Neighborhood Selection Strategy Unexplored: The paper uses a fixed \(k=50\) and \(L_2\) distance, but the optimal neighborhood size may depend on the test point itself (regions with high concept density may require smaller neighborhoods). Adaptive neighborhood selection is a valuable direction for future work.

vs. Classical TTT (Sun et al. 2020): Classical TTT uses self-supervised losses (e.g., rotation prediction) to adapt to distribution shift; this paper studies semi-parametric TTT (supervised fine-tuning on nearest neighbors) in strictly in-distribution settings. Classical TTT's theoretical analysis assumes alignment between TTT gradients and oracle label gradients; this work provides theoretical conditions under the LRH under which such alignment holds.
vs. Non-parametric Methods (kNN Classifiers): kNN/majority voting is the simplest form of "localization," but performs poorly in high-dimensional (\(s\)-sparse) concept spaces. This paper's theory explains why: non-parametric methods cannot exploit the sparse structure of concept space to disentangle meaning, relying solely on frequency statistics.
vs.
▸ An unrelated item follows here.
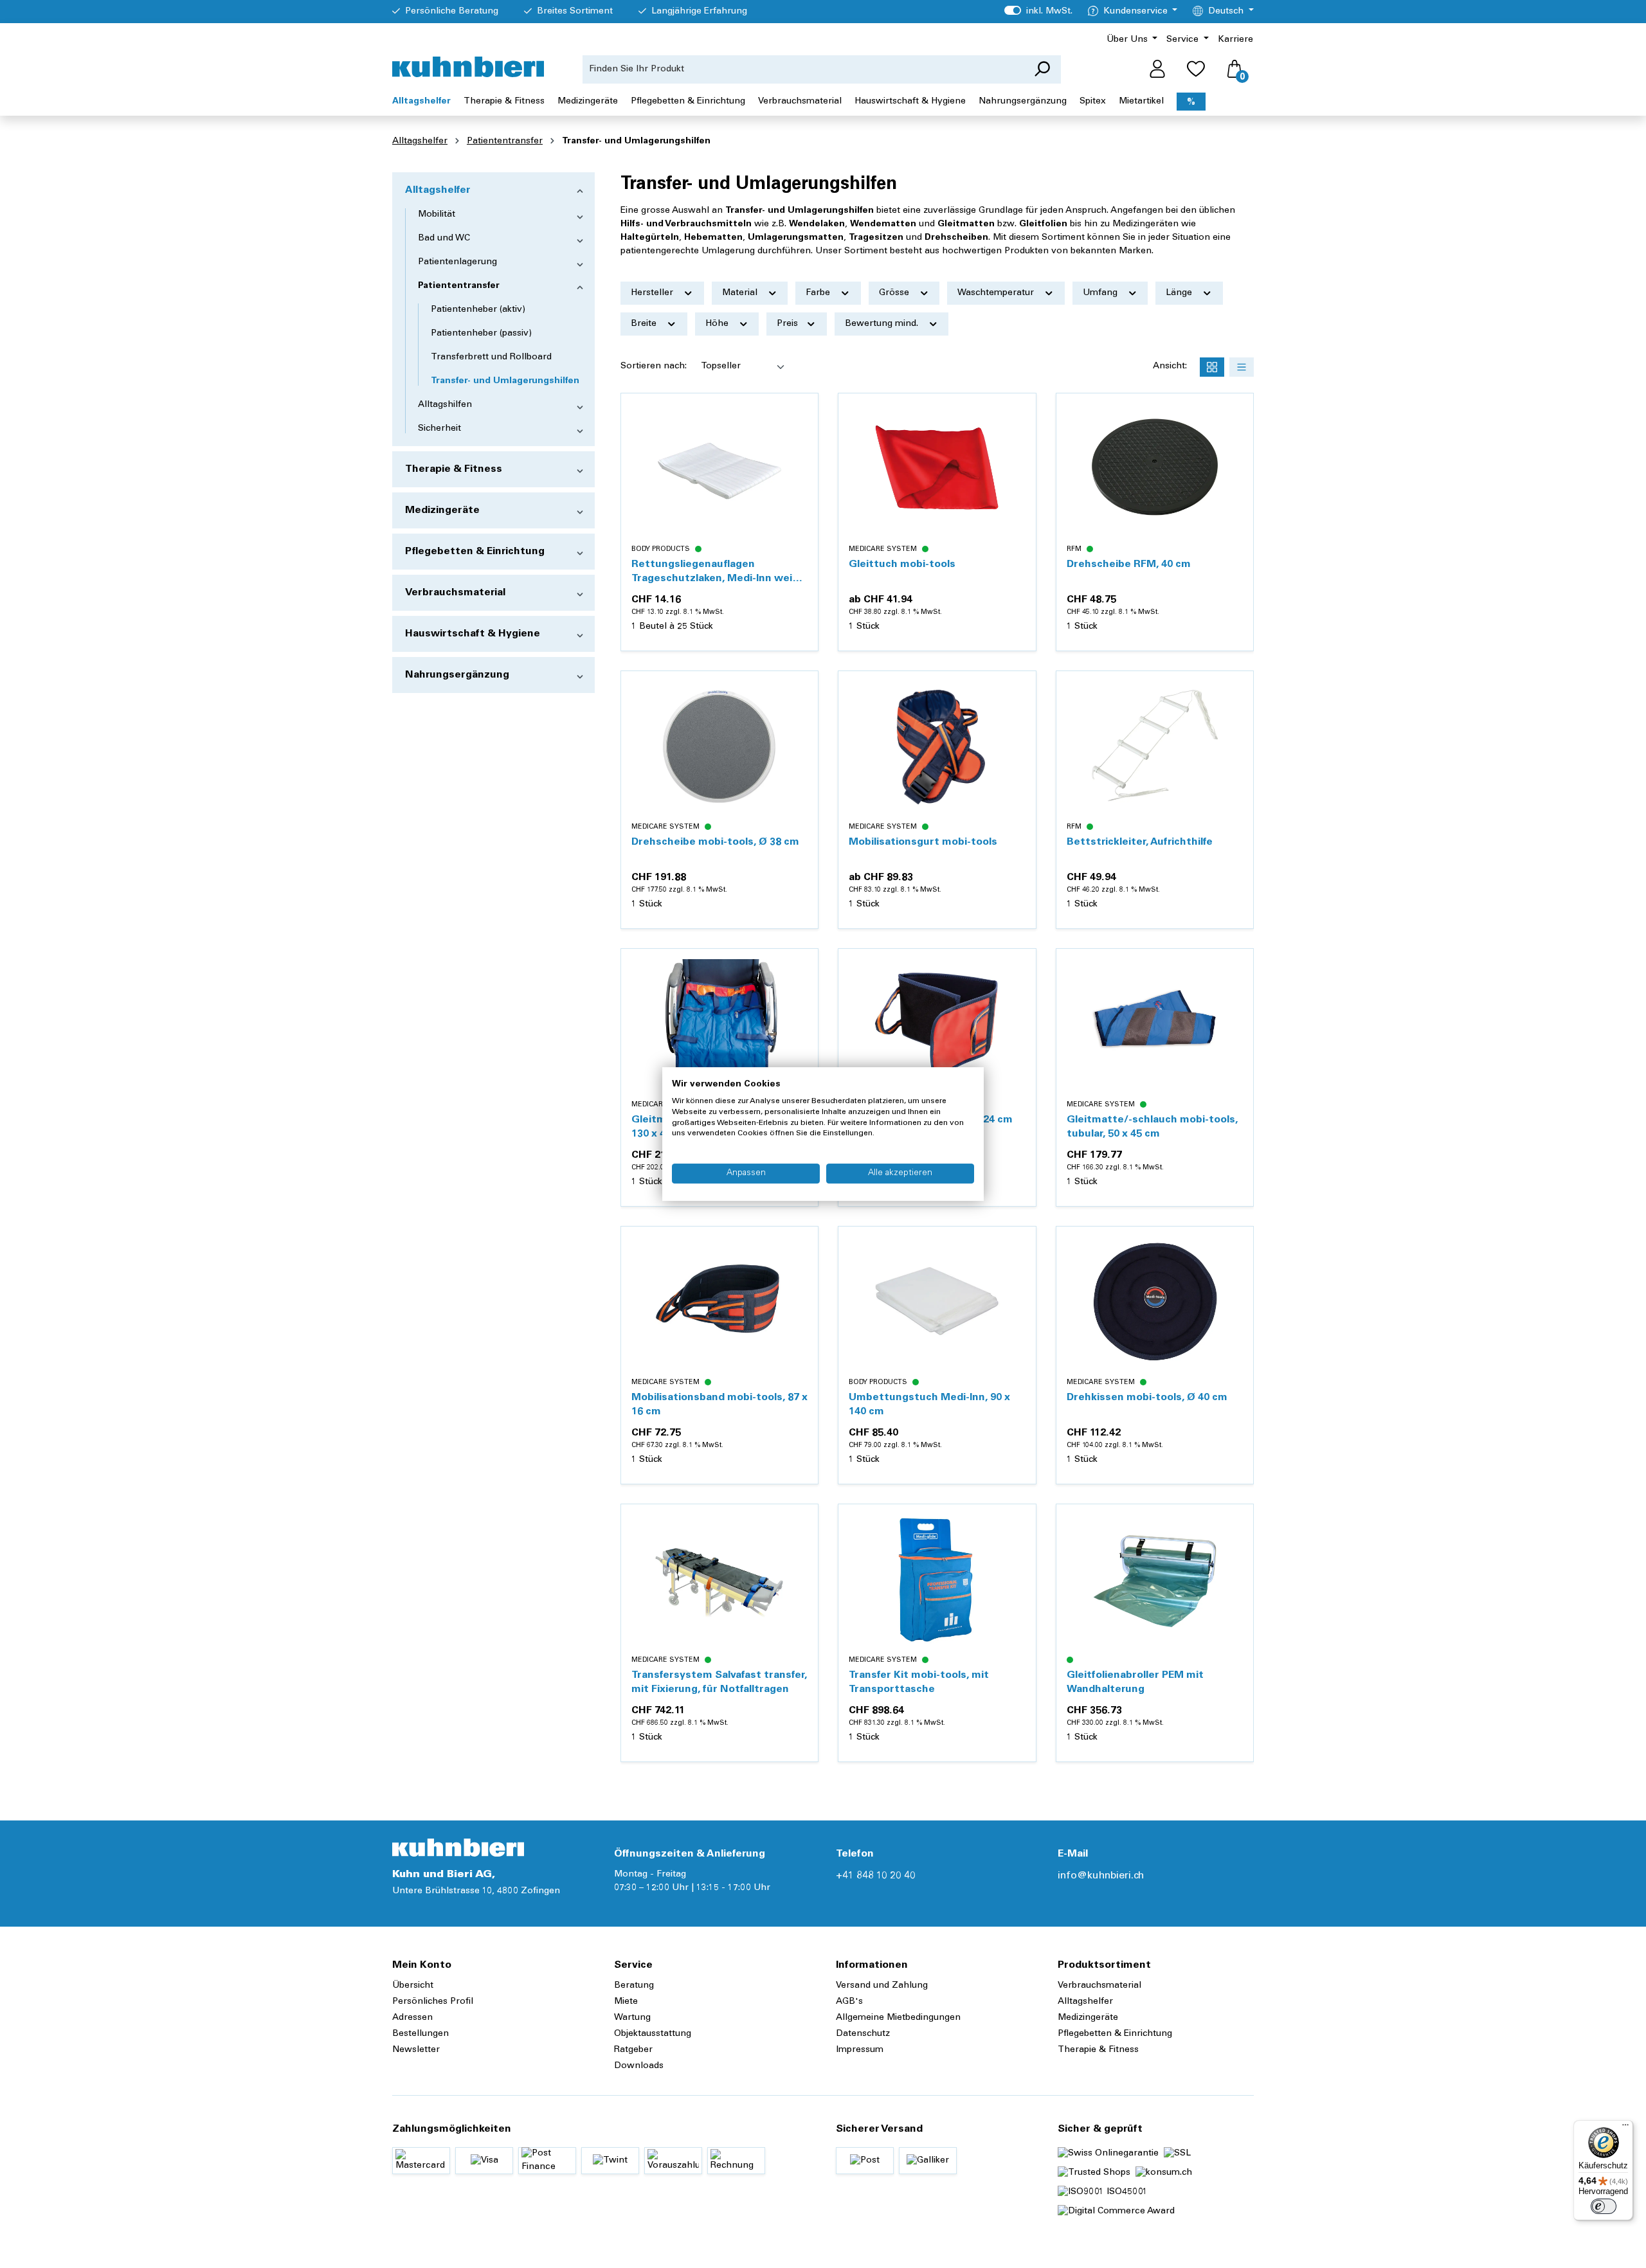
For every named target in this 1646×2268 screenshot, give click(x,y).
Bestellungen (420, 2034)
Basu et al. 2023: That work analyzes a similar TTT setup from the perspective of non-parametric estimation, assuming the target function is smooth in feature space. This paper explicitly models the underlying sparse concept space, enabling explanations for why TTT remains effective in locally high-dimensional (\(s\)-sparse) settings.
Intersection with Interpretability Research: This paper extends SAEs from an interpretability tool to a theory validation instrument—a methodological contribution transferable to other problems requiring understanding of internal representation structure (e.g., RLHF alignment, knowledge editing).

Rating¶

Novelty: ⭐⭐⭐⭐⭐ — The specialization after generalization framework is exceptional in both theoretical depth and explanatory power, providing the first unified account of TTT's in-distribution effectiveness.
Experimental Thoroughness: ⭐⭐⭐⭐ — Scaling studies spanning vision and language validate theoretical predictions, and SAE experiments validate three key assumptions, though the language modeling experiments are limited in scale.
Writing Quality: ⭐⭐⭐⭐⭐ — The paper is exceptionally well-structured; the logical progression from "when it works" to "why it works" is elegant, and the connection between theory and experiment is tight throughout.
Value: ⭐⭐⭐⭐ — Primarily theory-oriented, with indirect practical guidance for TTT (when to use it, how to choose neighborhood size); more broadly, it offers a novel perspective on understanding the internal representations of foundation models.